Tuesday, September 10, 2013

Apple Days Of Innovation Are Over? History Doesn't Seem To Agree.

This is a note I posted on a local newspaper website that I wanted to share: 

START COMMENT

I'm hardly an Apply "fanboy" in that I proclaim Apple to be untouchable. I do have a Mac Computer, iPad and iPhone but don't hate it if people want to use other stuff. Heck, I use Windows and Blackberry for work! 

I am a bit of an Apple historian though. I grew up using an Apple IIe (1980's baby!) and quite familiar with Apple's history before and after the Apple IIe. Apple's history has always been "to innovate" with some product and then build on it incrementally.

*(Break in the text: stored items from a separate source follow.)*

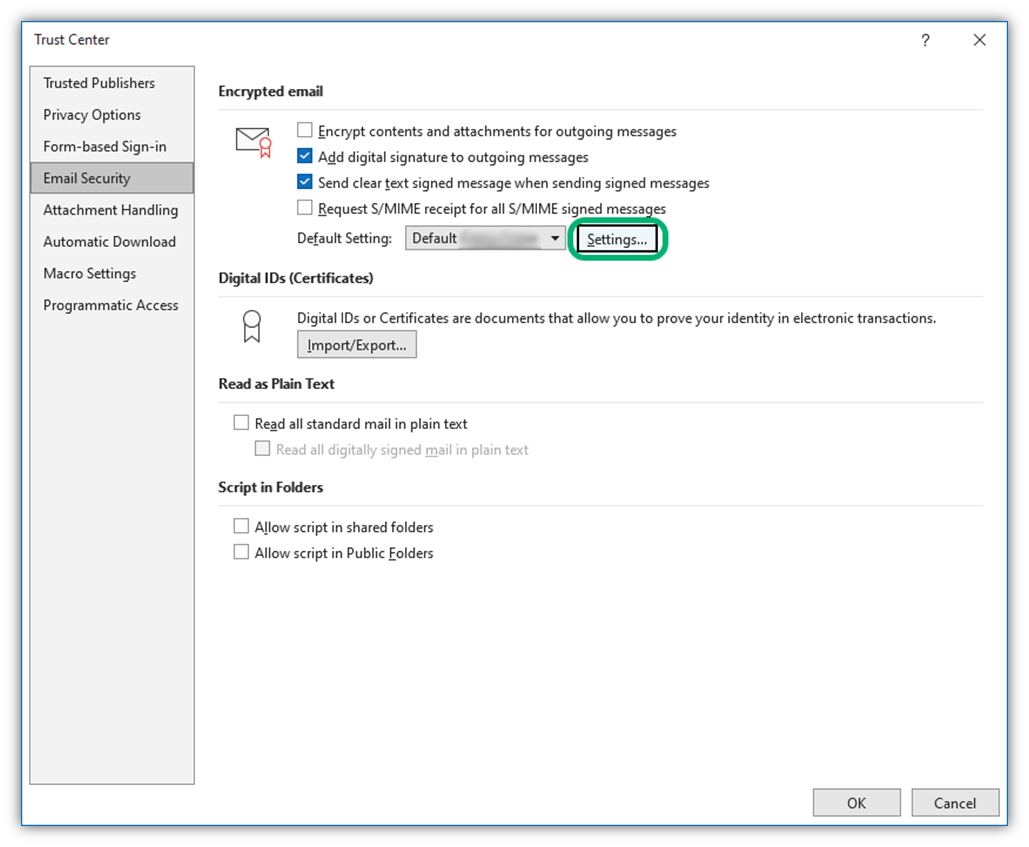Select the Macro Settings category
Screen dimensions: 1029x847
click(x=89, y=273)
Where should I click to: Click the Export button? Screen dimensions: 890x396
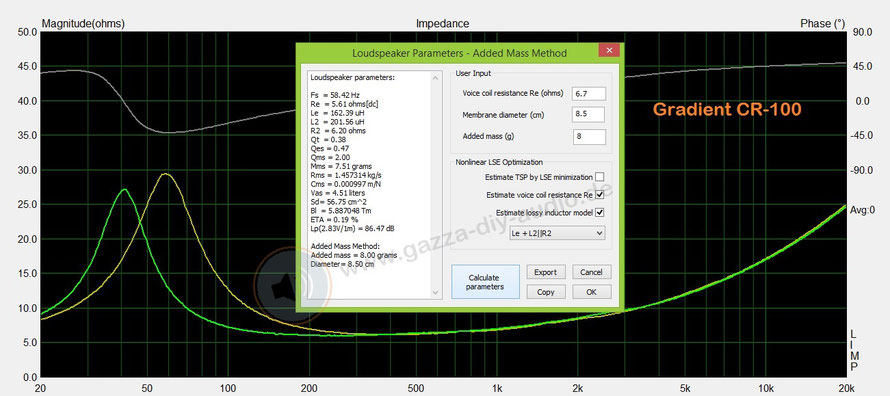point(545,272)
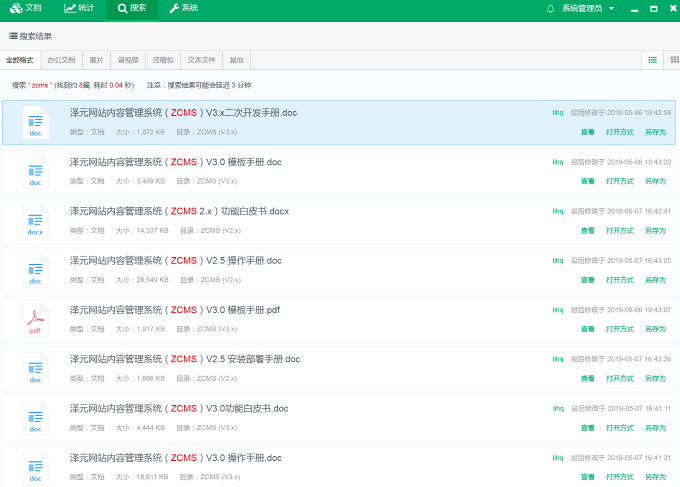
Task: Open the 文档 module in top navigation
Action: click(x=28, y=8)
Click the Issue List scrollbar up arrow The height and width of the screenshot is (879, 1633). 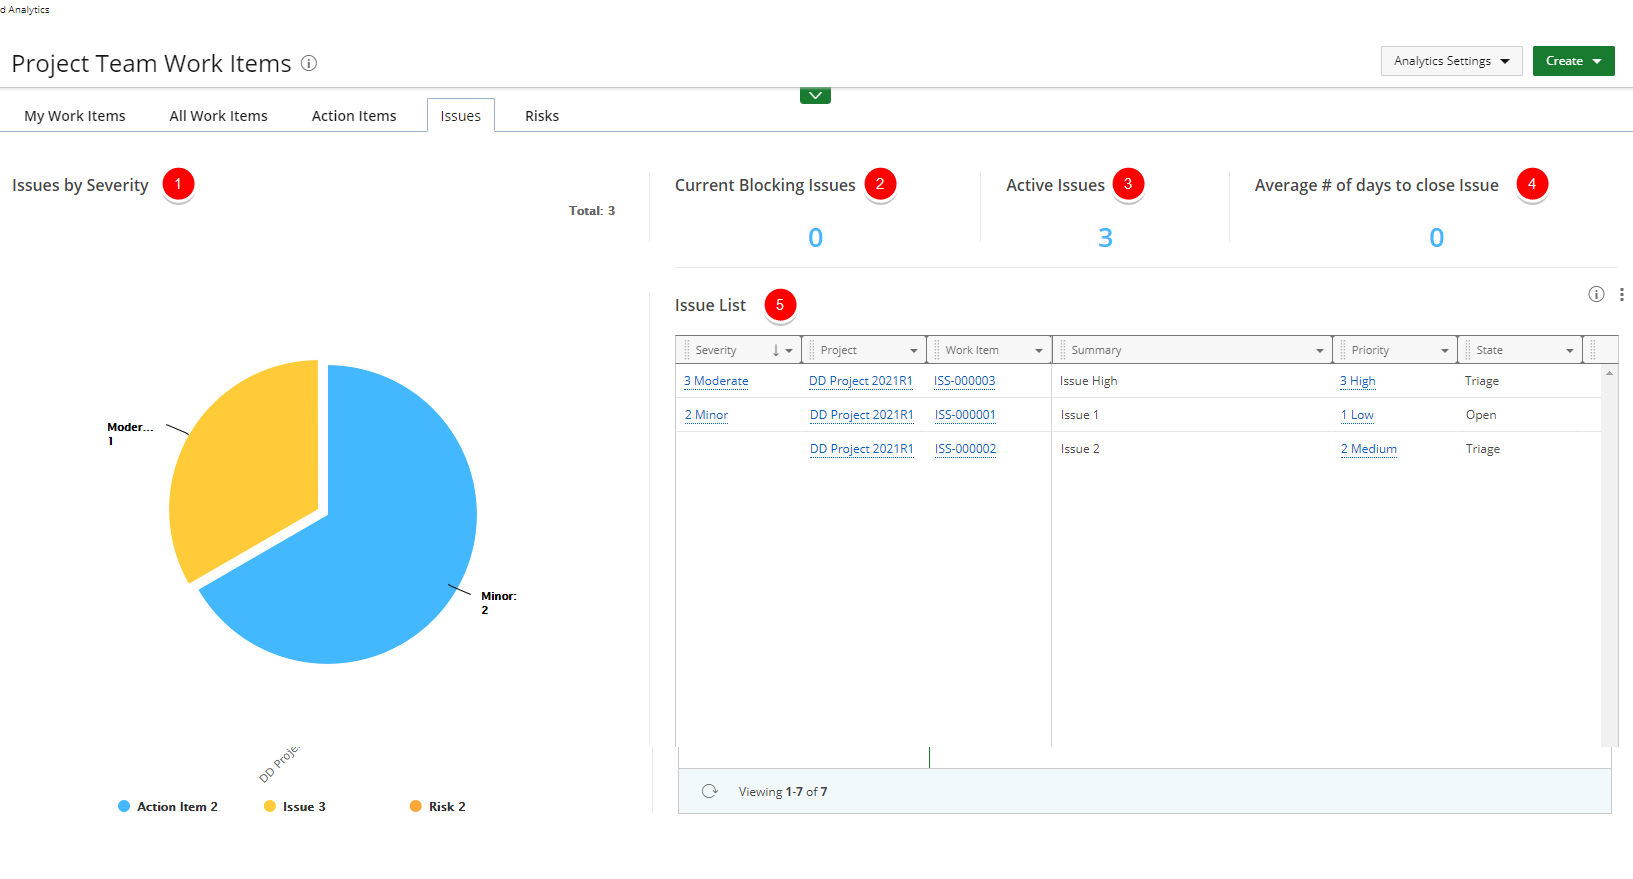tap(1609, 373)
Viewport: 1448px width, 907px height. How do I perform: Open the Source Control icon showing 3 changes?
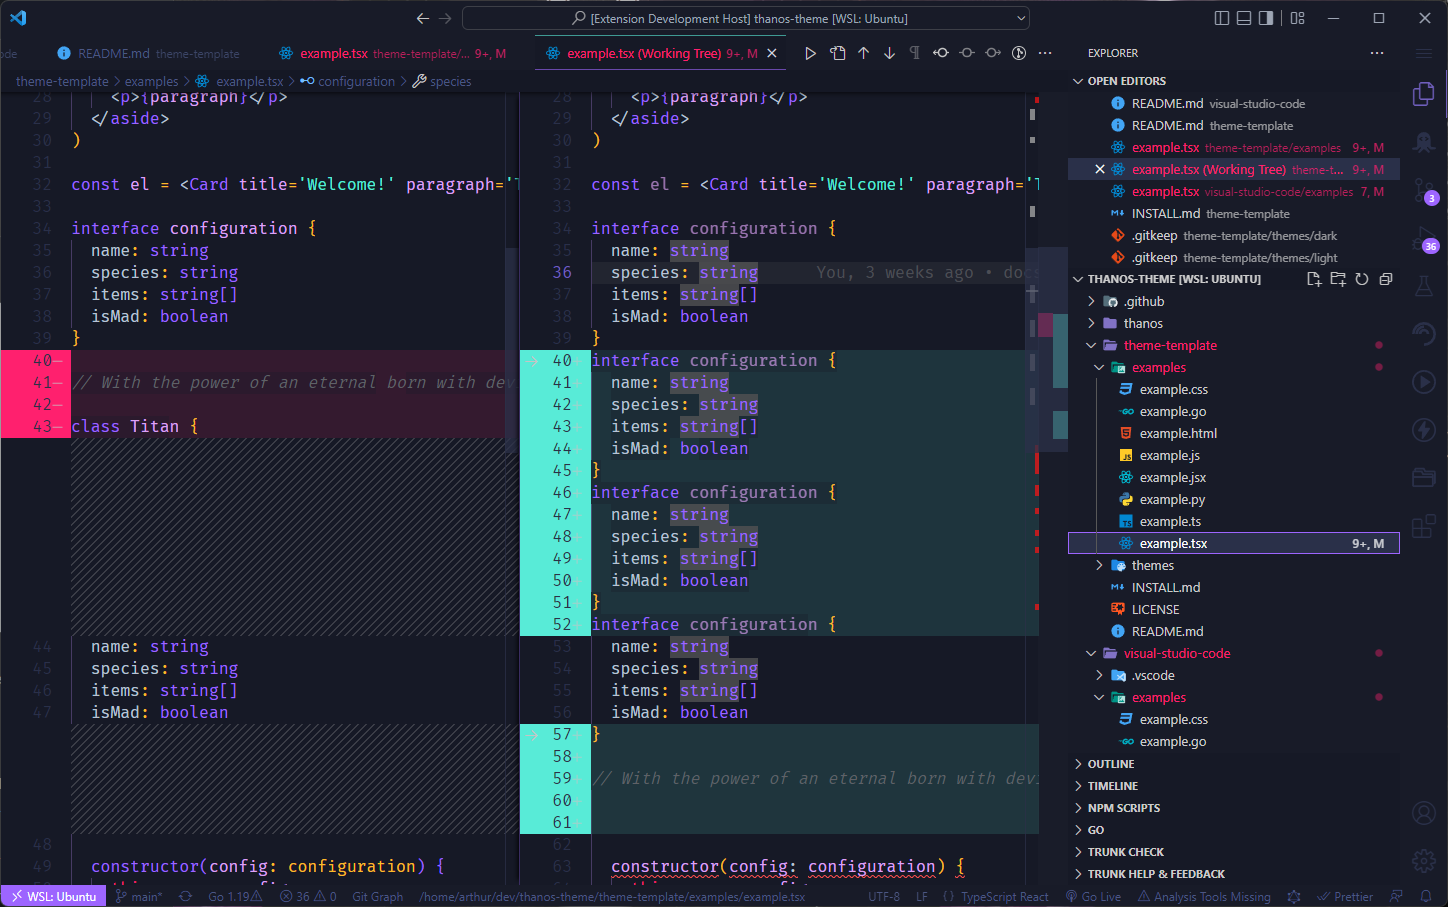1424,190
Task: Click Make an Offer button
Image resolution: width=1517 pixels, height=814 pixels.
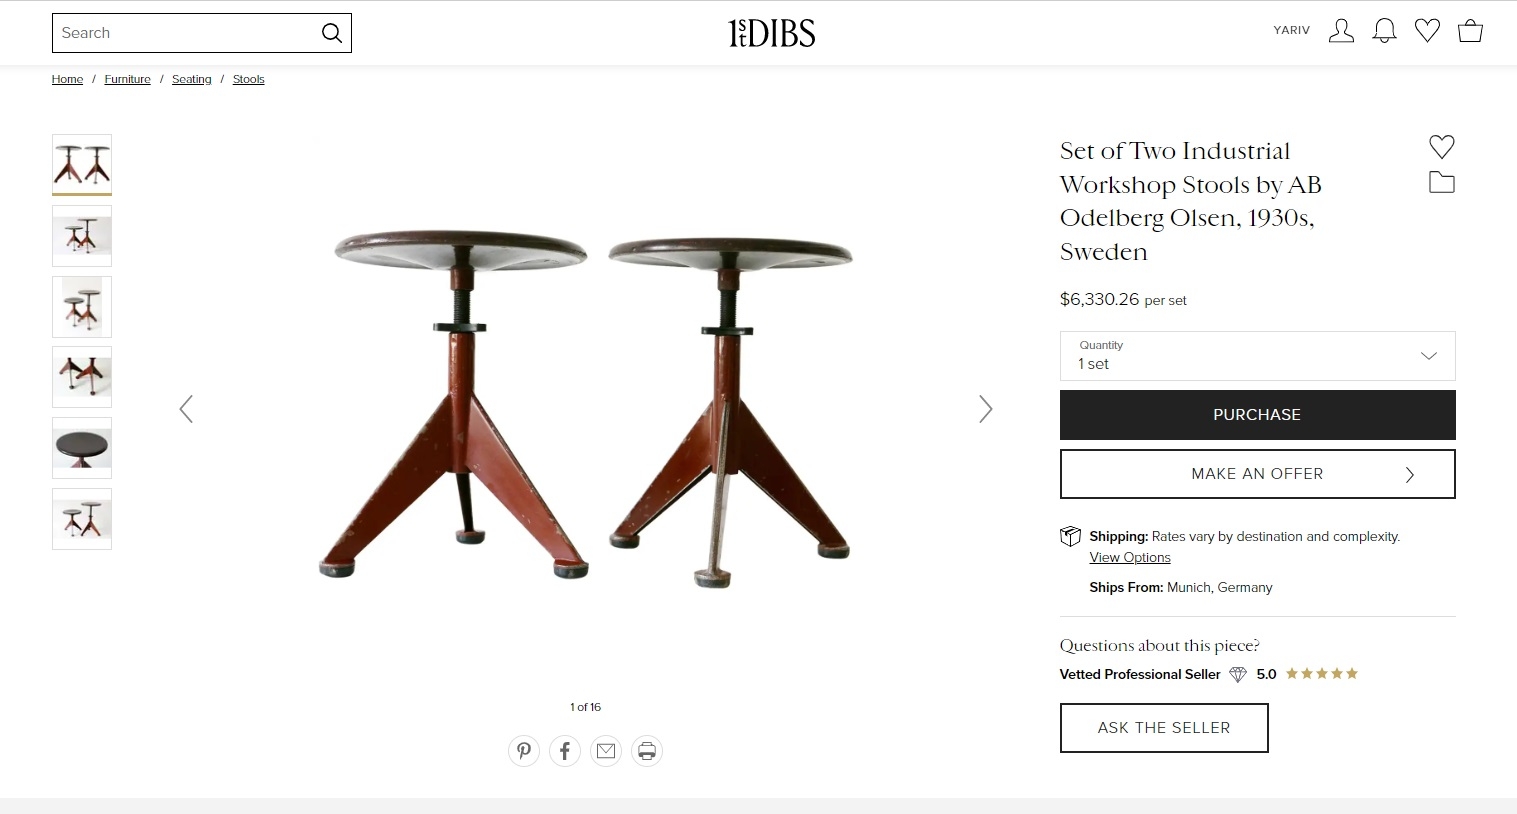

The Apple I was nice but it was the Apple II that really took off. While Apple added some things over time: Upper / Lower Case keyboard, Disk Drives, More Memory, etc, the basic Apple II features hardly changed for the better part of a decade. The Apple II graphics and sound capabilities that existed in 1977 were the same capabilities that went through the Apple II+, IIe and IIc. It wasn't until the Apple IIGS was introduced in 1986 that there were significant upgrades to features.

The original Macintosh was like that as well: Mac 128, Mac 512, Mac SE. There were a couple of desktop Mac's, then the Performa line.

It wasn't until Jobs introduced the colorful iMac's that the computers got a huge makeover. The MacBook Air was well received but these days are just getting some makeovers.

These days, Apple is just doing the same thing everything. The iPods, iPhones, iPads and computers are in the "let's update incrementally mode". At the end of the day, nothing wrong with that.

Is Apple's days of innovation over? We won't know for a while but let's not discount them. Apple has a history of innovation (most of it with Jobs). However, I have faith that someone will step into the role in time.


END COMMENT

I'll add that people are expecting way too much for any company to continue innovating.  Maybe I'm from an older generation but at the end of the day, I just need an iPhone to make calls.  The rest are just perks.  That's why I still have an iPhone 4.  If I do need the newer model then I will move to a newer model.